▶ **Source document**:

========

Grey Matter Service Deployment Training

[TOC]

These are instructions on how to deploy a new service into Grey Matter. They assume you already have a Grey Matter deployment ready and accessible as a result of following the quickstart deployment training to create a personal EC2 running Grey Matter with Minikube.

They also assume access to the PEM-encoded x509 quickstart certificates, downloadable from here.

Until now we have only needed them on our local machine, to provide authentication from your browser. For configuring the Grey Matter CLI on the EC2 instance, we will need them on the server as well. SCP the certificates to your server, or alternatively use wget to download the zip and unzip it directly on the EC2:

wget 'https://docs.google.com/uc?export=download&id=1YEyw5vEHrXhDpGuDk9RHQcQk5kFk38uz' -O quickstart.zip
sudo apt install unzip

unzip quickstart.zip -d certs/
sudo mkdir /etc/ssl/quickstart
sudo mv certs/ /etc/ssl/quickstart/certs

Download the latest Grey Matter CLI

We will be configuring the mesh with the latest Grey Matter CLI, available after authentication from Decipher's Nexus repository. Note: the link will say Not Found, sign in using the same docker nexus credentials in the top right corner. Download the latest available version, and untar the package. At time of writing, the latest version is v1.1.0, which will be used in the below example.

The simplest way to get the greymatter CLI binary onto your server is to wget it from Decipher's Nexus repository using your credentials. Do this in your EC2:

wget --user 'YOUR-USERNAME' --password 'YOUR-PASSWORD' https://nexus.production.deciphernow.com/repository/raw-hosted/greymatter/gm-cli/greymatter-v1.1.0.tar.gz

Then, still inside your EC2, make greymatter.linux executable, and move it into your path while renaming it to greymatter:

mkdir cli
tar -xvf greymatter-v1.1.0.tar.gz -C cli/
chmod +x cli/greymatter.linux
sudo mv cli/greymatter.linux /usr/local/bin/greymatter

Note: It is absolutely necessary that the binary be renamed and put into your path for it to work. This is a known issue, and will be fixed in future versions.

Configuring the Grey Matter CLI

Much of what follows involves the Grey Matter CLI. This is a standalone binary, usually configured through environment variables, that interacts with the Grey Matter Control API to configure services within the mesh.

We begin by configuring the CLI to connect to the Control API. You can copy and paste this entire block in. An explanation follows.

# A convenient trick for discovering your EC2's host and port
export HOST=$( curl -s http://169.254.169.254/latest/meta-data/public-ipv4 )

========

▶ **Raw data**:
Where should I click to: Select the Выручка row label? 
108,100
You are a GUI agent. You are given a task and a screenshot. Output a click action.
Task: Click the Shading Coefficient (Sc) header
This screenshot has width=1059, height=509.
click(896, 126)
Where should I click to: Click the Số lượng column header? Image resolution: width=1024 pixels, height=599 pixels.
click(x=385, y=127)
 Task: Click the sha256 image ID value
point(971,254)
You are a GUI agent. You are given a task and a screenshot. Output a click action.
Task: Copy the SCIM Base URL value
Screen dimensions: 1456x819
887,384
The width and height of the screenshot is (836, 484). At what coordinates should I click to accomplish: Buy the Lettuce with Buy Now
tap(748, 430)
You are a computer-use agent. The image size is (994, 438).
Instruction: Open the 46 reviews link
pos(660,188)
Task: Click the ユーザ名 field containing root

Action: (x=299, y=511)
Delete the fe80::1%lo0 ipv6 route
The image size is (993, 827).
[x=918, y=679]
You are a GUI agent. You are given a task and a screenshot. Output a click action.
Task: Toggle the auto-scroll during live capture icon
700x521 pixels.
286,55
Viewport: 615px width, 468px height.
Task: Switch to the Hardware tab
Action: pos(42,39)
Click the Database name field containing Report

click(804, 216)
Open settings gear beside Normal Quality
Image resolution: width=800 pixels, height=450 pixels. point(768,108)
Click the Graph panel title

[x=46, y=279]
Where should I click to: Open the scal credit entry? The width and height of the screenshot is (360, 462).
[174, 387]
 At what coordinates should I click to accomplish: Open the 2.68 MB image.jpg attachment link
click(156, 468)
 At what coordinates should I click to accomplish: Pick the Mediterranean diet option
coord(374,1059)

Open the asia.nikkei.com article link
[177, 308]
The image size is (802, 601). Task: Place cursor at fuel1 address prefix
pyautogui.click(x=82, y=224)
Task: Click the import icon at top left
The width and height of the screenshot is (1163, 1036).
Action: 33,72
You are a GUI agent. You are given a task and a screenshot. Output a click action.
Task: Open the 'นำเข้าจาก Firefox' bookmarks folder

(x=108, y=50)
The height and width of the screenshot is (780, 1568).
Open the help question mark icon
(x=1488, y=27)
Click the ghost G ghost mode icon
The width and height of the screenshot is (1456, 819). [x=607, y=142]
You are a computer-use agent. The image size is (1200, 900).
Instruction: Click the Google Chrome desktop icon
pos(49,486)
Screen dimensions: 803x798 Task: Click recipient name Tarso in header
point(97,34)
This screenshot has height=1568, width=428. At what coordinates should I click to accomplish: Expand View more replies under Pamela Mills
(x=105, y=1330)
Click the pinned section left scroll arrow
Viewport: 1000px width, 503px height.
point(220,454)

========

▶ **Task set**:
[1] Reproduce the passage of the Grey Matter deployment training from "We begin by" up to and including "-s http://169.254.169.254/latest/meta-data/public-ipv4 )".
[2] Write what comes next in the Grey Matter deployment training, starting right after its last line.
The listing is separate material and has no connection to the Grey Matter training text.

▶ **Answers to the tasks**:
[1]
We begin by configuring the CLI to connect to the Control API. You can copy and paste this entire block in. An explanation follows.

# A convenient trick for discovering your EC2's host and port
export HOST=$( curl -s http://169.254.169.254/latest/meta-data/public-ipv4 )

[2]
export PORT=30000

echo https://$HOST:$PORT

# 1
export GREYMATTER_API_HOST="$HOST:$PORT"
# 2
export GREYMATTER_API_PREFIX='/services/gm-control-api/latest'
# 3
export GREYMATTER_API_SSLCERT="/etc/ssl/quickstart/certs/quickstart.crt"
# 4
export GREYMATTER_API_SSLKEY="/etc/ssl/quickstart/certs/quickstart.key"
# 5
export GREYMATTER_CONSOLE_LEVEL='debug'
# 6
export GREYMATTER_API_SSL='true'
# 7
export GREYMATTER_API_INSECURE='true'

These environment variables setup the CLI to

  1. Point to your EC2's exposed edge host and IP.
  2. Navigate to the control API's root URL.
  3. Setup your user certificate
  4. and its associated key.
  5. Set a logging level appropriate for this tutorial.
  6. Use https instead of http when making requests to the Control API service.
  7. Don't attempt to verify the server identity (for this tutorial).

Now, place the entirety of the above code block at the end of your ~/.profile, since we want this configuration to persist. This is important both so that the greymatter command continues to function after a logout, and also so that you can open multiple SSH sessions without worrying about reconfiguring it.

Verify your CLI connection with:

greymatter list cluster

If successful, this should return a JSON representation of the "clusters" (meaning, in Envoy parlance, the logical services known to the discovery mechanism).

NOTE: cluster is singular, and a request for clusters will fail. This pattern holds with the CLI for most object types.

Launching a new service

The first stage to installing a new service into the mesh is to launch the actual service and its sidecar. For our purposes here, we use our Minikube deployment from a previous tutorial, and therefore the deployment configuration is a Kubernetes configuration file. For simplicity, we launch a common Decipher test image: the Fibonacci service.

The files discussed in this section can be found here in fib.zip. Unzip the fib/ directory so you can follow along. We will examine each file as we deploy it.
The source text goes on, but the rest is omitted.